--- Instructions to follow ---
Please copy the last part of the entries exactly: the line that has "973280787 (875, 21)" and every line up to and including the end, nothing more.

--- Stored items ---

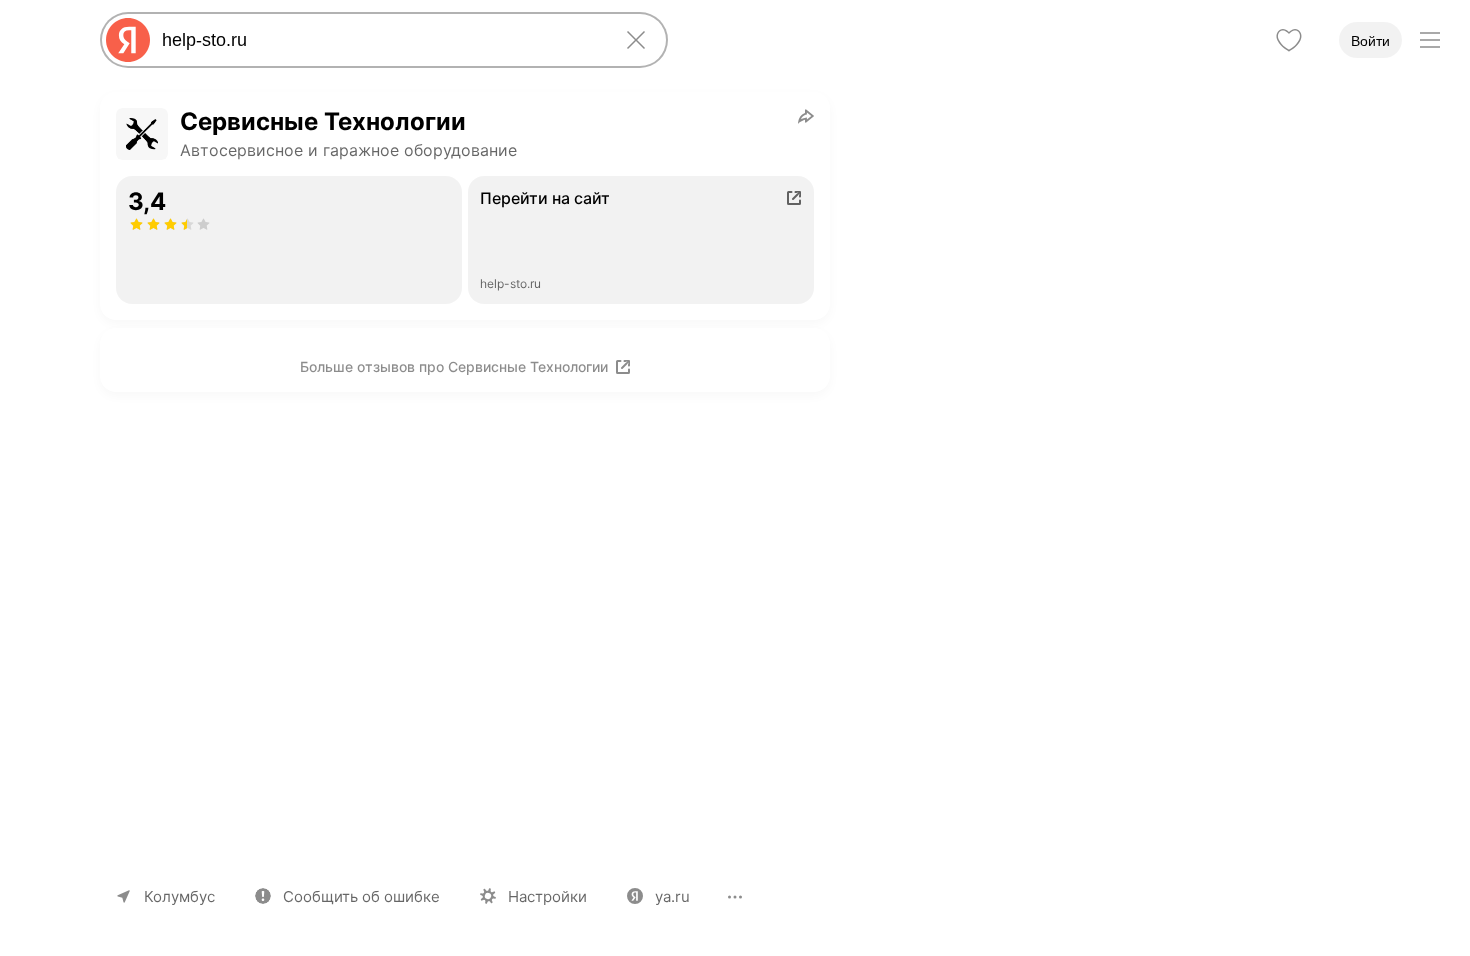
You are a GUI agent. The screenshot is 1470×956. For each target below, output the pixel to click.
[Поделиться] (806, 116)
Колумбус (179, 896)
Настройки (547, 896)
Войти (1370, 41)
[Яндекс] (128, 40)
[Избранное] (1289, 40)
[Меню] (1430, 40)
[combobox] (380, 40)
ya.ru (672, 896)
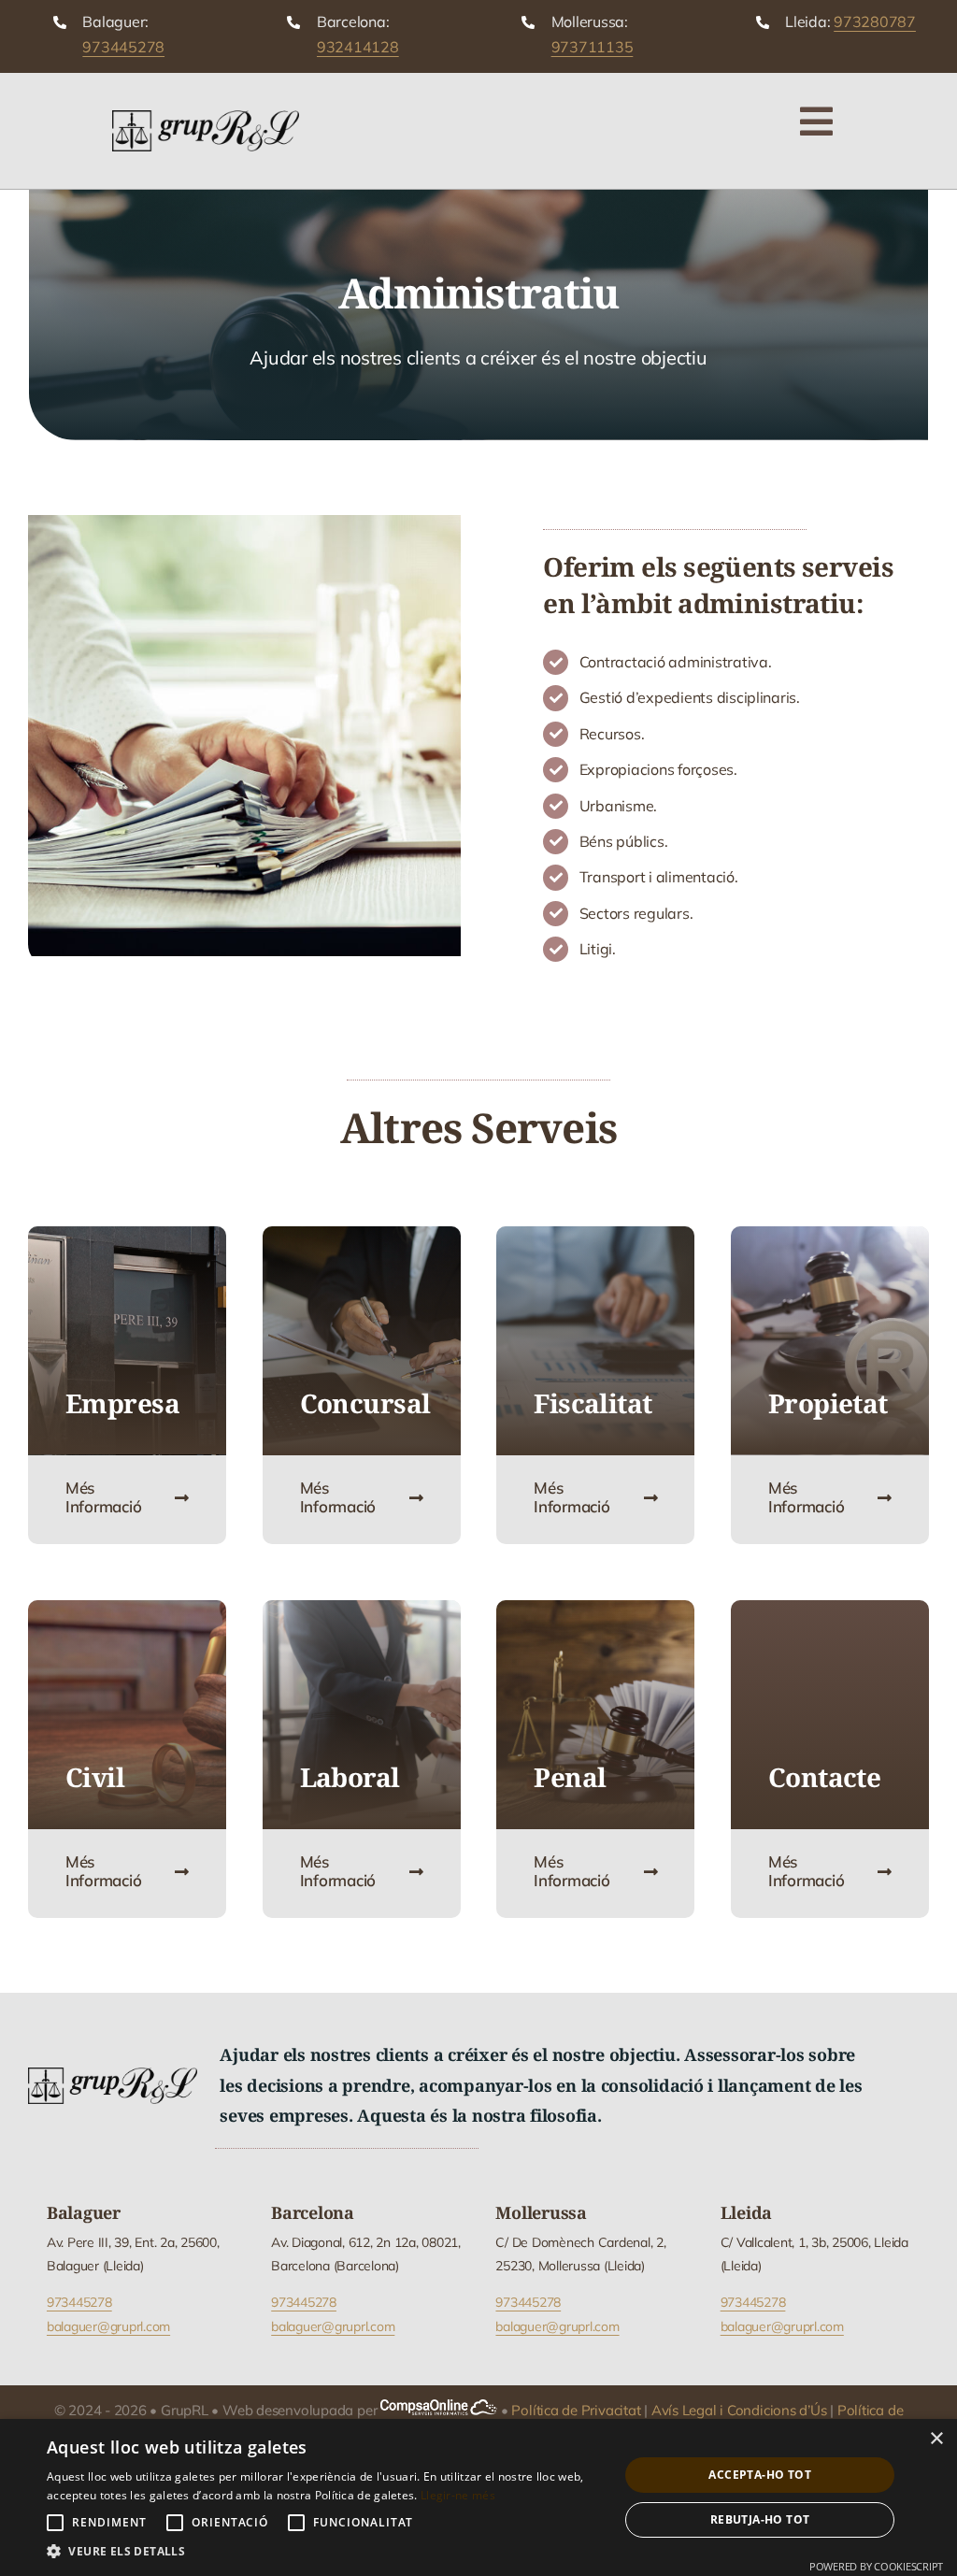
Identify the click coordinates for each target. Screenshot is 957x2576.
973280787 (875, 21)
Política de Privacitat (575, 2410)
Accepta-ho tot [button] (759, 2475)
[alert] (478, 2497)
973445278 (123, 46)
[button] (324, 2551)
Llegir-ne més (458, 2495)
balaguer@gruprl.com (108, 2326)
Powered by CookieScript (876, 2566)
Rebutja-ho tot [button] (760, 2519)
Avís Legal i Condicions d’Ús (739, 2410)
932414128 (358, 46)
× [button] (936, 2439)
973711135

--- Output of the exercise ---
973280787 (875, 21)
Política de Privacitat (575, 2410)
Accepta-ho tot [button] (759, 2475)
[alert] (478, 2497)
973445278 (123, 46)
[button] (324, 2551)
Llegir-ne més (458, 2495)
balaguer@gruprl.com (108, 2326)
Powered by CookieScript (876, 2566)
Rebutja-ho tot [button] (760, 2519)
Avís Legal i Condicions d’Ús (739, 2410)
932414128 (358, 46)
× [button] (936, 2439)
973711135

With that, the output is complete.